Regia di Mary Harron vedi scheda film
È il 1974 quando l'astro di Salvador Dalì (interpretato mimeticamente da Ben Kingsley, soprattutto negli eccessi dell'artista) è ormai in declino. Alle porte c'è una mostra nella Grande Mela, sulla quale Gala (Sukowa) - la sua prima musa, moglie e manager - spinge moltissimo perché i soldi stanno per finire e la vita dei due, tra i toy boys di lei e i festini di lui, per di più con alloggio in un esclusivo albergo newyorchese, costa davvero tanto. Nella loro vita inzeppata di relazioni di ogni tipo, oltre a un nugolo di pseudo-artisti che vanno da Amanda Lear ad Alice Cooper, si inserisce un giovane tuttofare (Briney) - vero punto prospettico di un film disordinatissimo - che, a mano a mano che frequenta il Maestro, si accorge che il genio del pittore spagnolo è offuscato da situazioni e manovre decisamente discutibili.

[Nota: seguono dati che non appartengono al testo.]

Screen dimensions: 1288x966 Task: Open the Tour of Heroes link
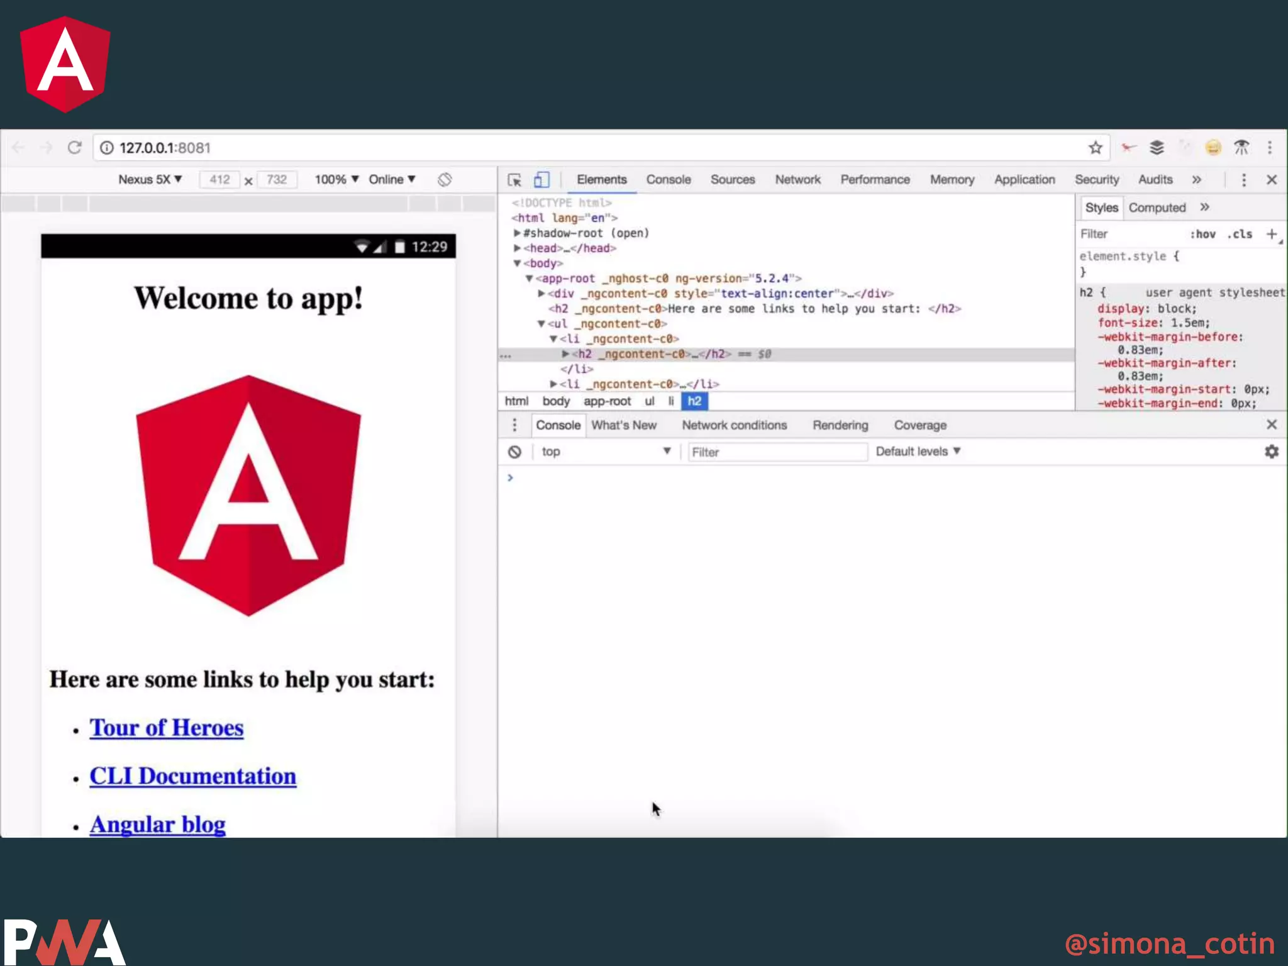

Quanta materia avrebbe potuto offrire un biopic su un personaggio ipocondriaco, megalomane, eccentrico, geniale e succube di una virago come Gala come è stato Dalì. E invece il film di Mary Harron - che già aveva massacrato American psycho, tratto dal best seller di Bret Easton Ellis - ha il respiro della soap opera nella quale l'arte scompare, oscurata dalla rappresentazione reiterata e compiaciuta della vita privata del maestro del surrealismo, con una scelta narrativa discutibile, un coming of age scialbo che non dà alcun tocco di originalità a un'opera di cui avremmo volentieri fatto a meno.